What to do:
Pull every line with "agent" from the entries below.

Recorded data:
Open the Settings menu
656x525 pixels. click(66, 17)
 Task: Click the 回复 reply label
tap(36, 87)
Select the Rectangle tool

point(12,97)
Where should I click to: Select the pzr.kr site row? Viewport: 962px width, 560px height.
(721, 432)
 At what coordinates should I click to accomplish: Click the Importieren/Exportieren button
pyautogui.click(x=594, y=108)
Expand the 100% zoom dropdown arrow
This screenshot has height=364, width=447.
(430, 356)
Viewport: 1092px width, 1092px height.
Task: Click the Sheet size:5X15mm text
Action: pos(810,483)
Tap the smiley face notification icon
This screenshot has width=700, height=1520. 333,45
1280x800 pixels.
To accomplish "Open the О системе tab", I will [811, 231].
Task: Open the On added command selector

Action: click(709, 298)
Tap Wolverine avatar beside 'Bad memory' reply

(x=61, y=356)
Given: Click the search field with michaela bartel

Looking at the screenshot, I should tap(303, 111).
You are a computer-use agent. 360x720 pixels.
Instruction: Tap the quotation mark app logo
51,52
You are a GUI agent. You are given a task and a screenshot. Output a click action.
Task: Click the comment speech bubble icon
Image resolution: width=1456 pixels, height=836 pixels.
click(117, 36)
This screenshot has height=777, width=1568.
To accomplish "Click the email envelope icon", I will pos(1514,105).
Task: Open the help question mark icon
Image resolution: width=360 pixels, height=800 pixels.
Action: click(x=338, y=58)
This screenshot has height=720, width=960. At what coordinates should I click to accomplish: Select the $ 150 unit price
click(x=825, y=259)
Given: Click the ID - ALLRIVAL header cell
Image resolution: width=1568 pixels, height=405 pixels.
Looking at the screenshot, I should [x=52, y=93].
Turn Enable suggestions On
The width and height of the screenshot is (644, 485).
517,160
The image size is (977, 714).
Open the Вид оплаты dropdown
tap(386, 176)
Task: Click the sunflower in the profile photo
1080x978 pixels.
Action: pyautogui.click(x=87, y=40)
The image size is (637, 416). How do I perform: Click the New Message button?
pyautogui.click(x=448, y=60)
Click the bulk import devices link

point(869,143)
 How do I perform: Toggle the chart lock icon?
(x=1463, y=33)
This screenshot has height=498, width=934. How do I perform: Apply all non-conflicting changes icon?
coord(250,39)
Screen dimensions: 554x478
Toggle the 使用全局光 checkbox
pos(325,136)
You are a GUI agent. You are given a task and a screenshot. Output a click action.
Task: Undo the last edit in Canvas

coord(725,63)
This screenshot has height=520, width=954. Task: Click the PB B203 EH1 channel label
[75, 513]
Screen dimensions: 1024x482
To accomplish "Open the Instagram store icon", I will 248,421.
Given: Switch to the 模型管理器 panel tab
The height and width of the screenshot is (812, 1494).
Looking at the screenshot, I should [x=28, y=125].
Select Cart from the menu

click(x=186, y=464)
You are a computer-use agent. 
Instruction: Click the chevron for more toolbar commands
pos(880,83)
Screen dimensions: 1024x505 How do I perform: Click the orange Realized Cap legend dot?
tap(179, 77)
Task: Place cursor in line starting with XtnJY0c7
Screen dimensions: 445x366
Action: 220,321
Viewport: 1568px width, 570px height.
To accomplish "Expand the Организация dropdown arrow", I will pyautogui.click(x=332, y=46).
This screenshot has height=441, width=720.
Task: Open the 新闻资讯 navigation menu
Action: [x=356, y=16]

Answer box:
You are a computer-use agent. 360x720 pixels.
You are a GUI agent. You are given a task and a screenshot. Output a click action.
You are a GUI agent. You are given a task and a screenshot. Output a click action.
You are a computer-use agent. 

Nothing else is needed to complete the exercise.